D'autre part, doté d'un budget confortable, il choisit de se tourner vers une adaptation d’œuvre littéraire (La méprise de Nabokov) et de confier le scénario à une tierce personne (Tom Stoppard, dramaturge britannique à qui on doit le scénario de Brazil, entre autres).

 

L'intrigue de Despair pourrait être celle d'un polar : Hermann Hermann, propriétaire d'une usine de chocolat, est obsédé par son double. Un beau jour, il croise un vagabond qui lui ressemble et lui propose un étrange marché : échanger leurs rôles...

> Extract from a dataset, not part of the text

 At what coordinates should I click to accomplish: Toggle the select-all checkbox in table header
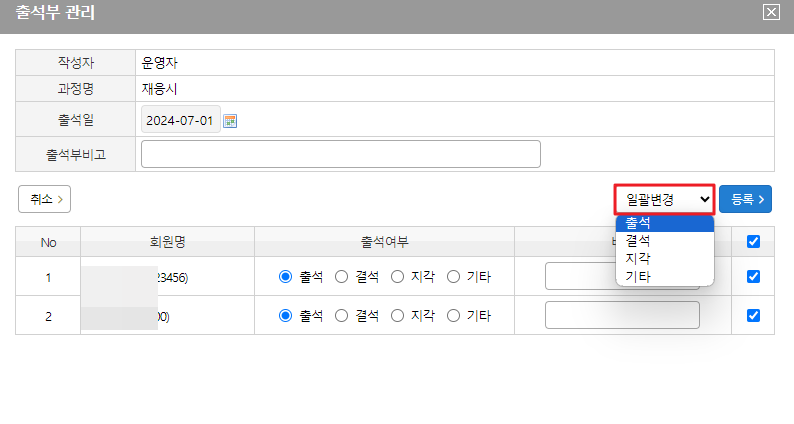(x=754, y=241)

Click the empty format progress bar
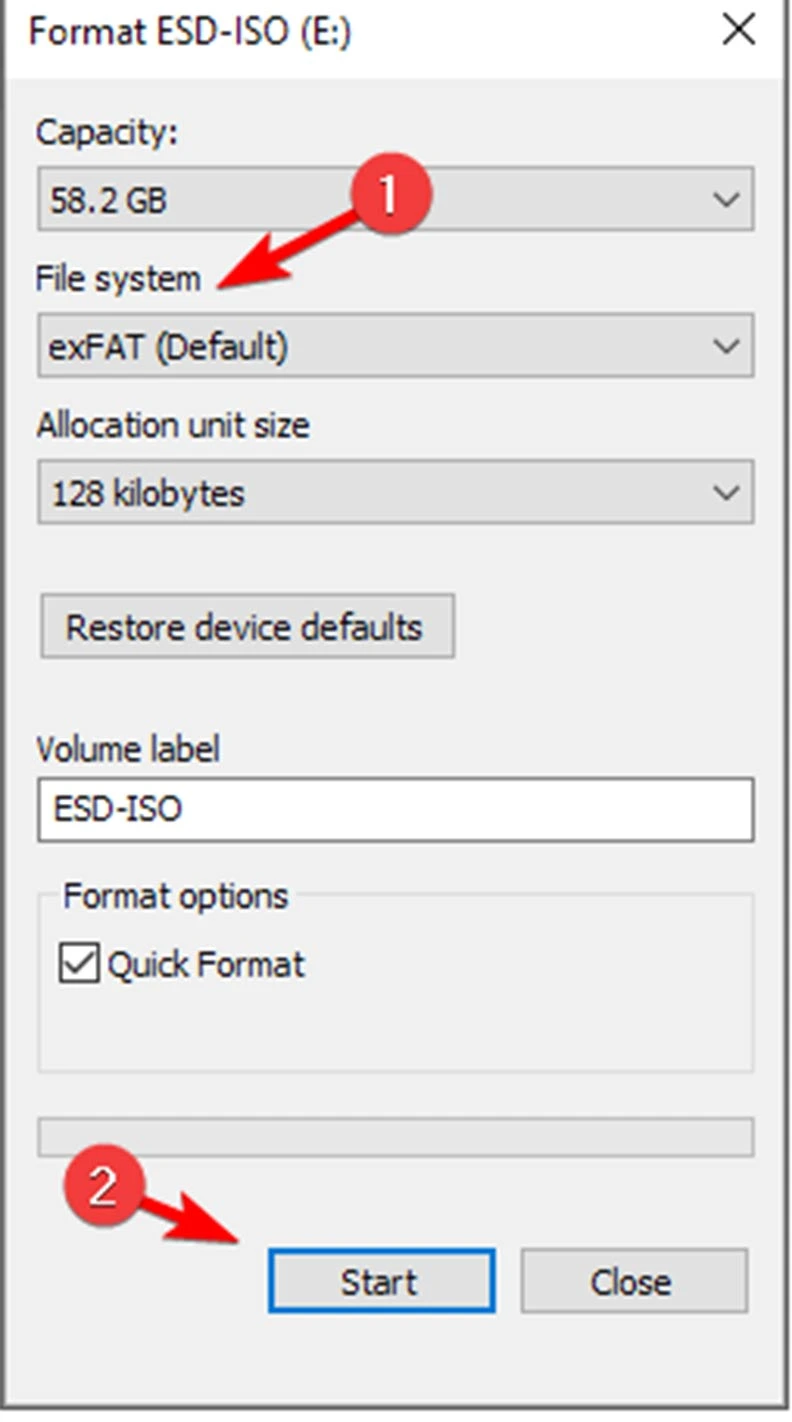pos(395,1137)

Alors que Fassbinder aurait pu s'aventurer, avec un canevas pareil, sur les sentiers d'une intrigue solidement charpentée autour de diverses manipulations et d'une tentative d'escroquerie à l'assurance; il vise d'emblée ailleurs et se disperse un tantinet en lorgnant de tous les côtés : fable politique, réflexion sur la folie, le double, considérations sur le cinéma et le paradoxe du comédien, etc.

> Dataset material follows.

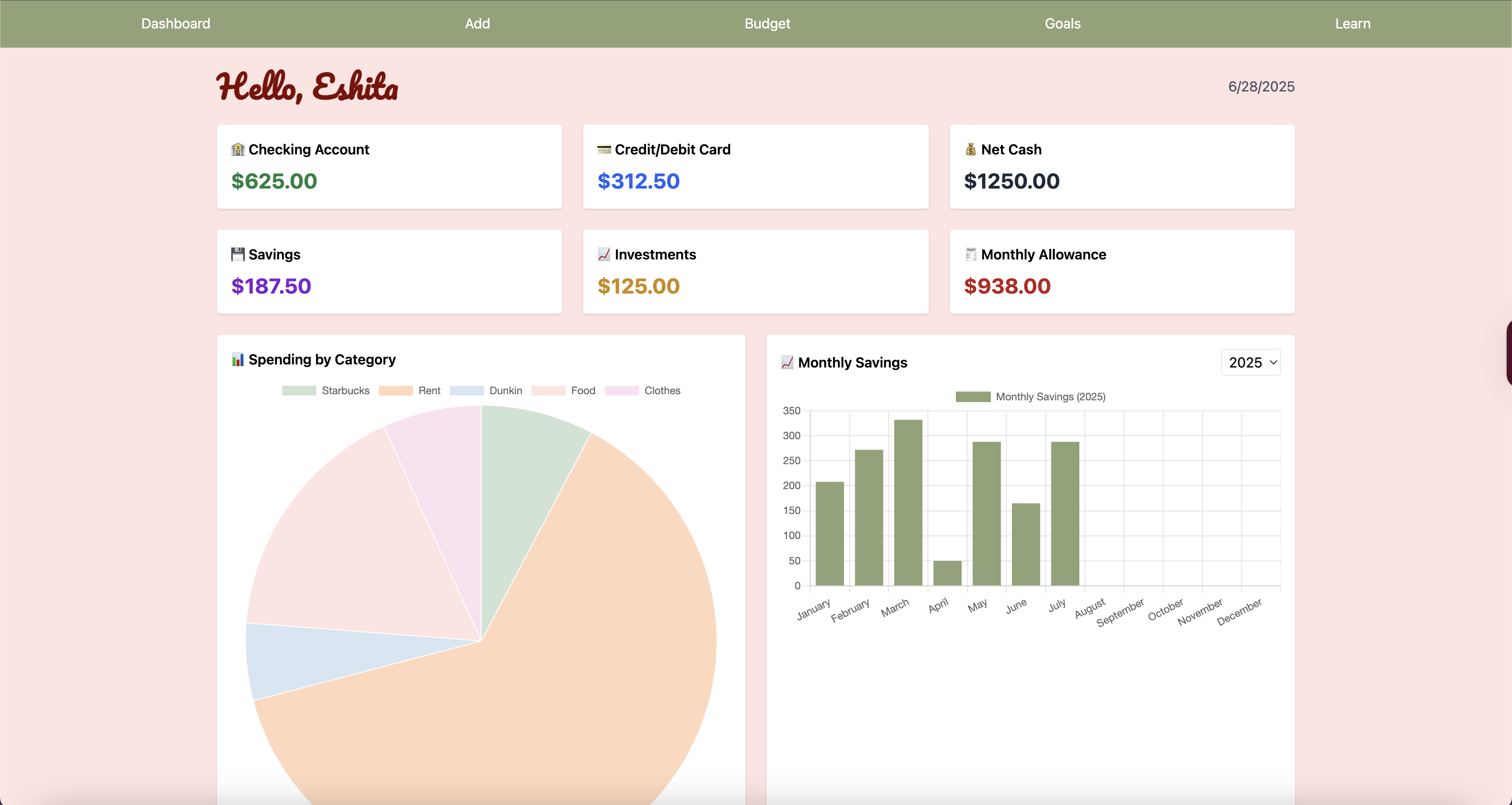Click the floppy disk icon beside Savings
The image size is (1512, 805).
(x=238, y=254)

C'est peut-être d'ailleurs à ce niveau que se situe la principale faiblesse du film : un côté un peu fouillis et cette manière de ne pas aller au bout des pistes qu'il commence à explorer.

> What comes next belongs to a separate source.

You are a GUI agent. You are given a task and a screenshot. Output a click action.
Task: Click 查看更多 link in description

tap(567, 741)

Prenons un exemple précis. Le film se situe dans l'Allemagne des années 30 et Fassbinder multiplie les allusions à la menace de prise du pouvoir par les nazis. On espère alors une fable magistrale, à l'image de celles que le cinéaste allait réaliser par la suite (il enchaîne sur juste après Despair sur un authentique chef-d'œuvre : Le mariage de Maria Braun). En offrant à Dirk Bogarde le rôle d'un immigré russe qui affiche un regard totalement détaché sur les événements, il semble d'abord analyser cette indifférence complice (des élites et de la classe politique d'alors) qui permit à Hitler d'accéder au pouvoir. A l'image de ce personnage obsédé par son double, la catastrophe nazie semble avoir été vécue comme un phénomène totalement extérieur à l'individu; comme si cet individu lui-même devenait le spectateur passif de quelque chose qu'il porte pourtant en lui.

Mais en s'engouffrant dans cette thématique du « double », Fassbinder abandonne très vite cette piste « politique » pour retomber un peu plus conventionnellement sur les pas de Nabokov et d'une intrigue qu'il illustre plus ou moins bien. Je trouve, à ce titre, que la dernière partie du film est la plus faible, laissant apparaître trop clairement les « ficelles » du scénario et ne parvenant pas à faire naître réellement l'émotion.

 

Mais même mineur, un film de Fassbinder reste toujours à mille coudées au-dessus du tout-venant de la production actuelle. Tout en étant un peu claudiquant, Despair séduit souvent par la beauté de sa mise en scène. Le cinéaste joue ici à merveille avec les miroirs, les vitres et les mouvements sophistiqués de caméra qui enferment les personnages dans leur folie. La première apparition du « double » est un exemple parfait de cette sophistication formelle et du propos du film. Hermann Hermann s'apprête à aller se coucher avec son épouse, la belle Lydia (Andréa Ferréol). La caméra entame alors un long travelling arrière qui s'arrête au bout d'un long couloir, laissant l'embrasure de la porte et la chambre dans la profondeur de champ. Le spectateur imagine un mouvement classique et « pudique » visant à l'éloigner de la chambre alors qu'une scène de sexe va avoir lieu mais il n'en est rien. Les personnages apparaîtront bien nus sur le lit mais un contrechamp étonnant nous montre le double d'Hermann Hermann en train de reluquer la scène. Tout se passe comme si cet homme, un brin dandy à l'instar des grands personnages nabokoviens, parvenait à s'extraire de lui-même et à n'avoir plus qu'une vision « extérieure » des choses et de lui-même. Cette folie, Fassbinder l'illustre par cette multitude de reflets et de vitres que l'on peut voir comme autant d'obstacles entre Hermann Hermann et le monde.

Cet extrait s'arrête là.